After earning his MD from Oxford and a PhD in renal physiology from London University, Wilcox became a Senior Lecturer in medicine at London University. He took a sabbatical at Yale University for a year, then moved permanently to the U.S. He became a faculty member in clinical pharmacology for five years at the Brigham and Women’s Hospital in Boston, followed by a move to the University of Florida to become assistant chief of nephrology and Director of a new Hypertension Center. In 1994, he came to Georgetown University as the first recipient of the Schreiner chair and chief of the Division of Nephrology and Hypertension. He is a professor of medicine.
“What an extraordinary coincidence and honor for me now to hold the chair named for Dr. Schreiner who first awakened my interest in the kidney,” he says.
Since then, Wilcox has ramped up investigation of the underlying causes of hypertension and related illnesses as well as the development and testing of effective treatments. This was an unusual approach to take, since historically, hypertension, heart, kidney, and vascular diseases have each been the focus of separate specialists. Wilcox chose to invite collaboration. His perspective follows that of Georgetown’s Executive Vice President for Health Sciences Howard Federoff, MD, PhD, he says. The approach is generally known as “systems biology,” and it seeks to identify fundamental genetic and environmental processes that initiate disease in a spectrum of organs, in contrast to the study of disorders in an individual organ.
Under Wilcox’s leadership, the number of faculty studying hypertension and associated disorders has quadrupled and annual research grant revenue has grown from $400,000 to more than $5 million. Plans to establish the Georgetown Hypertension, Kidney and Vascular Center, which Wilcox will head, are underway.
Wilcox is convinced that defects in the kidneys sustain hypertension and related disorders, and that oxidative stress plays a crucial role. This process leads to the accumulation of toxic and reactive oxygen molecules that disrupt cell signaling and communication, change cell function, initiate atherosclerosis and damage to genes and thereby the many processes that those genes control. An inability to control oxidative stress has also been linked to aging, cancer development and neurodegenerative diseases.

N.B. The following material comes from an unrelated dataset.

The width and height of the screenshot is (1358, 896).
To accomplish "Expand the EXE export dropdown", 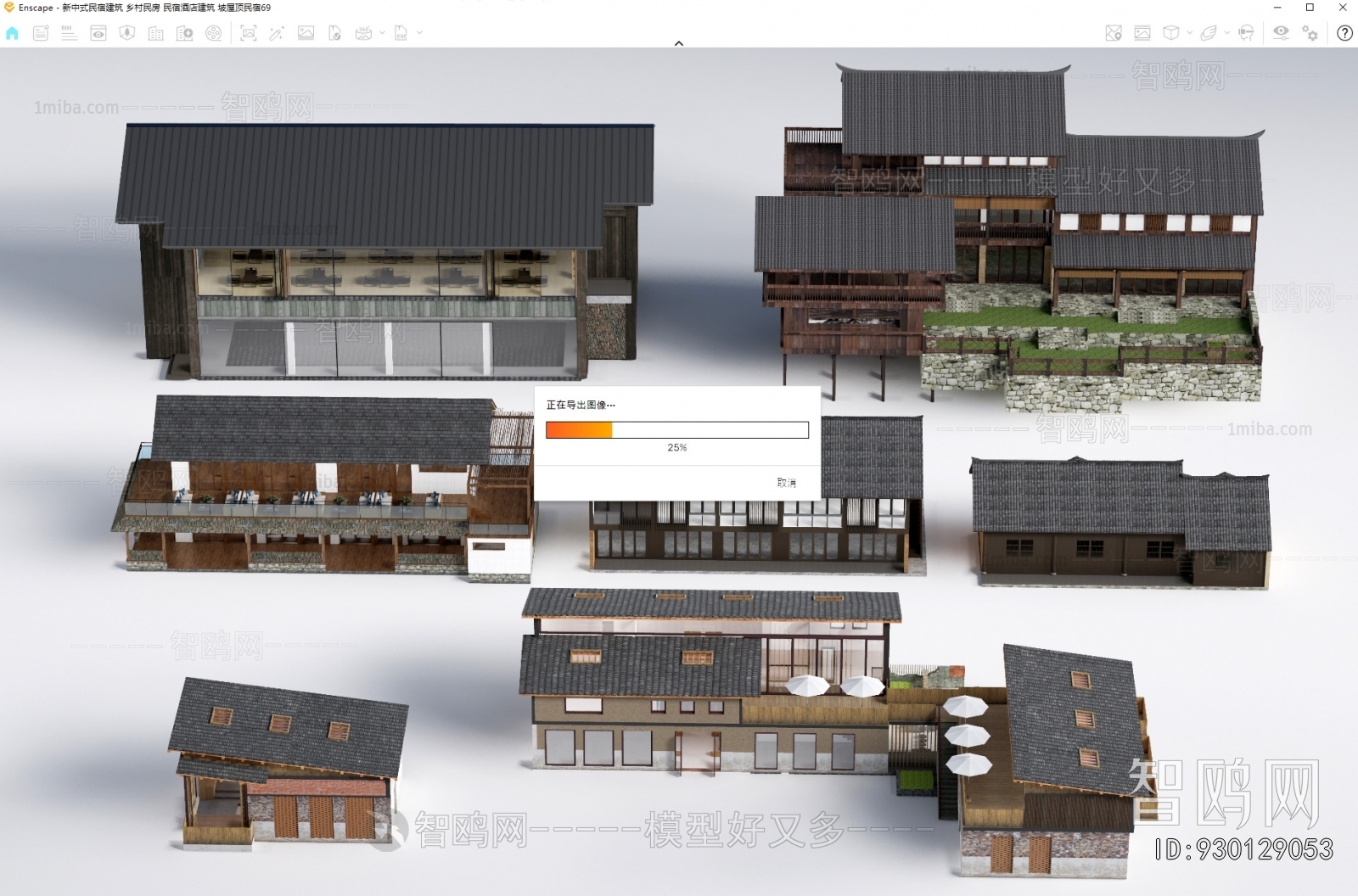I will [x=419, y=34].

Among other advances, his extensive laboratory work has shown that silencing a gene involved in oxidative stress successfully treats hypertension in animals. “Their blood pressure falls as oxidative stress is reduced, showing that oxidative stress is a fundamental component of the hypertension,” he says.
He and a team of investigators are also conducting human research, such as a program to collect and examine skin biopsies from patients at the very earliest stages of hypertension or kidney disease. They may be able to find, for the first time, the genes that have been newly activated and to study how they relate to oxidative stress.

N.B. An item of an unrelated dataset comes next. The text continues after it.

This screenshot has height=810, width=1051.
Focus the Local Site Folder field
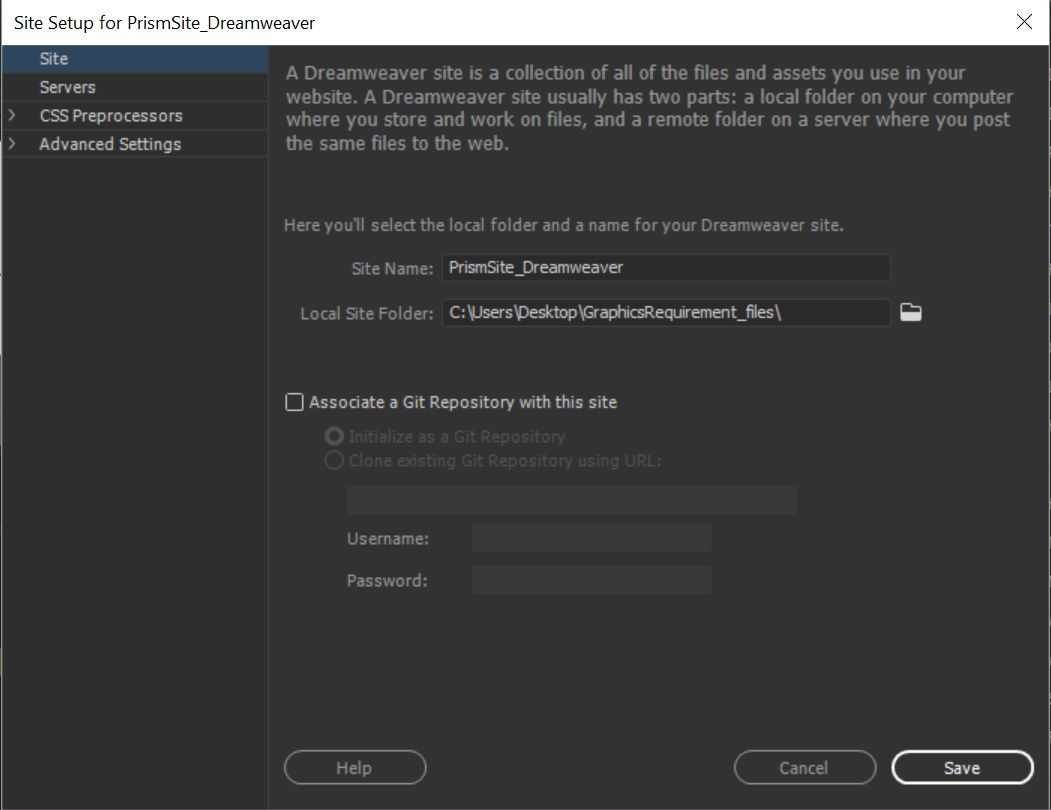[x=665, y=313]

With the collaboration of Georgetown’s drug discovery program, they plan to begin developing and testing new anti-hypertension therapies, including one that reverses oxidative stress. This drug has shown great promise in animal experiments. The goal is to find agents that mimic the body’s own defense against oxidative stress.

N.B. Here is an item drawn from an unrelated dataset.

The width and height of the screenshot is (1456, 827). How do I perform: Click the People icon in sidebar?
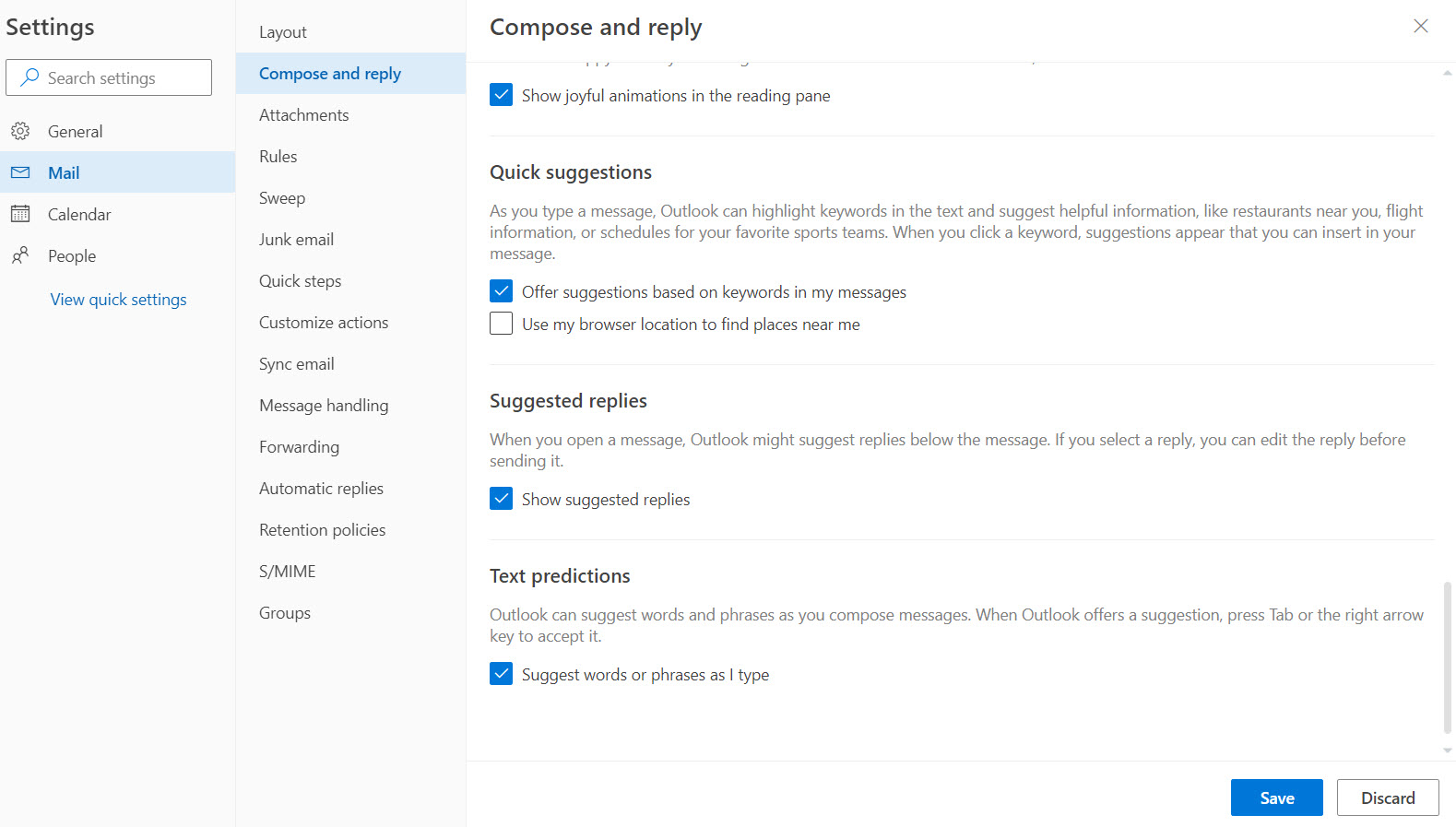coord(20,255)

Wilcox has won many accolades for his clinical and research work, including a recent American Heart Association lifetime achievement award, and a prestigious MERIT Award from the National Institutes of Health. He has been elected a Master of the American College of Physicians. But he views success as the development and testing of new ideas that advance the care of patients with hypertension, kidney and vascular diseases. “This is a very exciting time,” he says. “We can’t wait to move forward.”